====== Material for this exercise ======
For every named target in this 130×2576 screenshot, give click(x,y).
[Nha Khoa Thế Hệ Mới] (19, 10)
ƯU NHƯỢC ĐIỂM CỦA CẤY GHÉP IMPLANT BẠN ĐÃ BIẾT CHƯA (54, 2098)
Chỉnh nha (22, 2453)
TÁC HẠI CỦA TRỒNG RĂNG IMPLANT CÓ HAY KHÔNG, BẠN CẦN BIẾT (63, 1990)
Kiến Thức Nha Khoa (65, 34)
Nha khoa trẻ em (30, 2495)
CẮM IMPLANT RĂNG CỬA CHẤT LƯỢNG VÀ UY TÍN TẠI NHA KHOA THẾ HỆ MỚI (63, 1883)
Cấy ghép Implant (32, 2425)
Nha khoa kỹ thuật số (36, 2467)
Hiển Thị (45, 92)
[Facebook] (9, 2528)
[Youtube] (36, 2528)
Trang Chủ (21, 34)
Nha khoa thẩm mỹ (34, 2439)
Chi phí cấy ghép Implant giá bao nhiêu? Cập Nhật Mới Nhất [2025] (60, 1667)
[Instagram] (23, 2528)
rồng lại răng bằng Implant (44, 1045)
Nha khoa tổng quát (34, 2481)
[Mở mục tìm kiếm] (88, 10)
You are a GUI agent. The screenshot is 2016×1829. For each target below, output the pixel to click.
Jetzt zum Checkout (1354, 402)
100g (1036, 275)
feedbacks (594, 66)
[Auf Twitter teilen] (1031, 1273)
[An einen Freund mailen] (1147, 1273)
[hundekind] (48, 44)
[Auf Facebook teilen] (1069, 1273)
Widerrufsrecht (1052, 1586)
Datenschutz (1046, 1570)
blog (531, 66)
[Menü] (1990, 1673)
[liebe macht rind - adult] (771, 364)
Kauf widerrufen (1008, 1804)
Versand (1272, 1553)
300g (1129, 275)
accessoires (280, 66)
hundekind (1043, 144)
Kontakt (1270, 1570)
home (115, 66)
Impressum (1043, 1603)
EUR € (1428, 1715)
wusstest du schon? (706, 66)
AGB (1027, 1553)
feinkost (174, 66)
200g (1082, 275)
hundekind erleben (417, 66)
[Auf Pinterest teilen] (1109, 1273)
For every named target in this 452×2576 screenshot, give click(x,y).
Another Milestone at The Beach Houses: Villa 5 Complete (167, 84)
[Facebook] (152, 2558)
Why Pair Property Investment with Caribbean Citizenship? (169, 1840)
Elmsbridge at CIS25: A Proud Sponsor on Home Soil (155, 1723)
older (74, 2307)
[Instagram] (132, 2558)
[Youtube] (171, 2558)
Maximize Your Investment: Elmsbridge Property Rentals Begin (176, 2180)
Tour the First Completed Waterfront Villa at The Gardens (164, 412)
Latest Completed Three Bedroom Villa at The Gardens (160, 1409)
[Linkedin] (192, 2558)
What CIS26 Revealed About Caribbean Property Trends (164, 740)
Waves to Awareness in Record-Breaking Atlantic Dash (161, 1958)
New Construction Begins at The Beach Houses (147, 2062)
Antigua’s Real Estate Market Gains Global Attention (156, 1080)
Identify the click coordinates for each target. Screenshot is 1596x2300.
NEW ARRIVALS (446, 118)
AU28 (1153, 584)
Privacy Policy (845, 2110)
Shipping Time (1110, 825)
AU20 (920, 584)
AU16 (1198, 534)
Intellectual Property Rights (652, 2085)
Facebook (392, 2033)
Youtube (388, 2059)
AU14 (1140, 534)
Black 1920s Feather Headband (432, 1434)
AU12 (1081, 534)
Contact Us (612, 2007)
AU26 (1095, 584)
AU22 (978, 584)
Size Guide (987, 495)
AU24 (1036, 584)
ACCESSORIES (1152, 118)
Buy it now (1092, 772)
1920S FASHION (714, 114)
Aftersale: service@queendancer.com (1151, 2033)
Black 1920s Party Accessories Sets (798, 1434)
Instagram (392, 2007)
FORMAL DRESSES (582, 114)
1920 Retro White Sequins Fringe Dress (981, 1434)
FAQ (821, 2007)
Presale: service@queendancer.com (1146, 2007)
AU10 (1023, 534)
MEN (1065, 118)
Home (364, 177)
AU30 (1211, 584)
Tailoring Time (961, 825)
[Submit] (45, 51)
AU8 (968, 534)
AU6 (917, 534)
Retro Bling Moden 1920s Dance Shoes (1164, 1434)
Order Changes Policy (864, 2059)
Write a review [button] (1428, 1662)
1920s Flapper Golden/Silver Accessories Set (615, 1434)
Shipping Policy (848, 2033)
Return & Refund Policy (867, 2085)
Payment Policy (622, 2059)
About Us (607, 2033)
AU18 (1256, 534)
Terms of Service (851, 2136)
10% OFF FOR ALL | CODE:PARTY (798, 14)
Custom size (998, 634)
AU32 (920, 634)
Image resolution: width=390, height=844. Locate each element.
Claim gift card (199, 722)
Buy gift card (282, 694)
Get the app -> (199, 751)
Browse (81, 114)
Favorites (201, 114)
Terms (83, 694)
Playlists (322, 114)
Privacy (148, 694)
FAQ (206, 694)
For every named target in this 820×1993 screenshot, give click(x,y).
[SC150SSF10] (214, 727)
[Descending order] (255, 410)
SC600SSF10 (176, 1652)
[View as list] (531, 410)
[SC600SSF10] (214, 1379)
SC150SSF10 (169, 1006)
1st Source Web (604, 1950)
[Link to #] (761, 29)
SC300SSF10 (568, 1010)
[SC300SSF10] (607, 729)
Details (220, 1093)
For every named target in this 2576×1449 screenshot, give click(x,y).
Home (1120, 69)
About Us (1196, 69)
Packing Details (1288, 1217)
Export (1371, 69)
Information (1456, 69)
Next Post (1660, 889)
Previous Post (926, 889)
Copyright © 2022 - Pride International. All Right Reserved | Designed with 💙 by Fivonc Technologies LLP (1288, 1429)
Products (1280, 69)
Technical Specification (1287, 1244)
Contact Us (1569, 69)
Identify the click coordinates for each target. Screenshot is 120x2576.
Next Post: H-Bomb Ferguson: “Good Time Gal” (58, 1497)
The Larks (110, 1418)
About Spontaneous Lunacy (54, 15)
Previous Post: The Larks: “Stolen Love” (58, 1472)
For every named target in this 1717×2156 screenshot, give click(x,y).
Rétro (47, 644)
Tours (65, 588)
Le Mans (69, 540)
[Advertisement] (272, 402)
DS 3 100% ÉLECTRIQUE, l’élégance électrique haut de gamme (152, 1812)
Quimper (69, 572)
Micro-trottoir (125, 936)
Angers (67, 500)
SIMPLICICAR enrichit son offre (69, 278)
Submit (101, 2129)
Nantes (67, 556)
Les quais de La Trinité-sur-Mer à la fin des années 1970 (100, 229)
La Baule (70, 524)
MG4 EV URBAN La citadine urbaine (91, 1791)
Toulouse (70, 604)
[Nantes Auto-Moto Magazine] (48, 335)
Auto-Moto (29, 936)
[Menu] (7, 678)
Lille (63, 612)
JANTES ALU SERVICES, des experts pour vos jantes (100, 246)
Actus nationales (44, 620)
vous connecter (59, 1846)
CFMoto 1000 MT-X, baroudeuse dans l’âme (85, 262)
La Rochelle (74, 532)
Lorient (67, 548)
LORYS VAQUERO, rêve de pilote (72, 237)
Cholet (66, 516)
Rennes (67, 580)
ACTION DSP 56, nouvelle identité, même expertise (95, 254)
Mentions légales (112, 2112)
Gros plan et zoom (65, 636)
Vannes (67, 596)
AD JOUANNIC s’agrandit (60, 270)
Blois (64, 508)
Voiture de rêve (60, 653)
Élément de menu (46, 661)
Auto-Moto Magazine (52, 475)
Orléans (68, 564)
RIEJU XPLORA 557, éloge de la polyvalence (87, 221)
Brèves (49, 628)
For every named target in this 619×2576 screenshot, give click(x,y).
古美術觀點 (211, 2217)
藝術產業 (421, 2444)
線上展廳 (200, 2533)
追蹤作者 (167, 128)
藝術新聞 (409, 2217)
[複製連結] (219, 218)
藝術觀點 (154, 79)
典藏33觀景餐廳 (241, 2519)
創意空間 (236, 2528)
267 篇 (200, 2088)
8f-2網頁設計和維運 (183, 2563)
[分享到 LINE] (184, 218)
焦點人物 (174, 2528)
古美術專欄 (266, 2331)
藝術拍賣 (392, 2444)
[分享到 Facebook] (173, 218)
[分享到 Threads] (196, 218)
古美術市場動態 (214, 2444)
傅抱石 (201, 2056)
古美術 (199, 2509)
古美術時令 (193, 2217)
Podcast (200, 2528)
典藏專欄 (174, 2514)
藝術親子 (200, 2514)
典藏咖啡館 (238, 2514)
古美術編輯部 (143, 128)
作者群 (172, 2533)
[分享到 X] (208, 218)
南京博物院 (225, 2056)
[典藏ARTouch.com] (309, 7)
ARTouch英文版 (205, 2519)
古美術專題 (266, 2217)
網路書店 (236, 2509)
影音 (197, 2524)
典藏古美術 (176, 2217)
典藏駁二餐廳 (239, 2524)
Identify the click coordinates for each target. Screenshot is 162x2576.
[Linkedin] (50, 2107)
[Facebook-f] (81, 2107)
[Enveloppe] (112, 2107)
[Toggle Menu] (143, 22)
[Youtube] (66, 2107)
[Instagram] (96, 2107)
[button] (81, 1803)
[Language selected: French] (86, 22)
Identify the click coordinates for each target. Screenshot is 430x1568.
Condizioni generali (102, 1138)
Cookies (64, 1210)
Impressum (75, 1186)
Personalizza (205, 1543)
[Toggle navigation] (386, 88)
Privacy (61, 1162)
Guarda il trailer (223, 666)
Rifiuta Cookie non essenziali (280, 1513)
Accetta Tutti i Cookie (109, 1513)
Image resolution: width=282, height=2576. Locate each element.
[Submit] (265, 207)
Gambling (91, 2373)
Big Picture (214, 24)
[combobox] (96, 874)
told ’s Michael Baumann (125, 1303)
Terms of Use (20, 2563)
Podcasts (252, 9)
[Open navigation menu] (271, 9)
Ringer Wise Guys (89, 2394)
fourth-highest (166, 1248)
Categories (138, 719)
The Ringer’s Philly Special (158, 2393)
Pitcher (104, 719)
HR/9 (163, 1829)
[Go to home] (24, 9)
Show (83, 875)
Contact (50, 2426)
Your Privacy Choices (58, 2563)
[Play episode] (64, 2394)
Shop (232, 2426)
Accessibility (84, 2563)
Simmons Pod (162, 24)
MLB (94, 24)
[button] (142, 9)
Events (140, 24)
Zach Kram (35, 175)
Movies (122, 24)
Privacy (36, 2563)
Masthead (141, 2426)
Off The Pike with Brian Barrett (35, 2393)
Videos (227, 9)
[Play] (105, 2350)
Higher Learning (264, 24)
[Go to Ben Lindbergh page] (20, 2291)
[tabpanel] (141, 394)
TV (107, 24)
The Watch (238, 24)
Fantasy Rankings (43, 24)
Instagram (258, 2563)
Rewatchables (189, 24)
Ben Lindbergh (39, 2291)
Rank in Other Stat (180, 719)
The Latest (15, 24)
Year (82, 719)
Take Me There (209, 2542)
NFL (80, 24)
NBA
======
Activity
The answer must be all the lines above that hold the word "every".

Answer area
For every named target in this 130×2576 screenshot, give click(x,y).
For every named target in this 452×2576 screenshot, give click(x,y).
For every named target in this 820×1993 screenshot, give click(x,y).
For every named target in this 2576×1449 screenshot, give click(x,y).
For every named target in this 1717×2156 screenshot, give click(x,y).
For every named target in this 619×2576 screenshot, give click(x,y).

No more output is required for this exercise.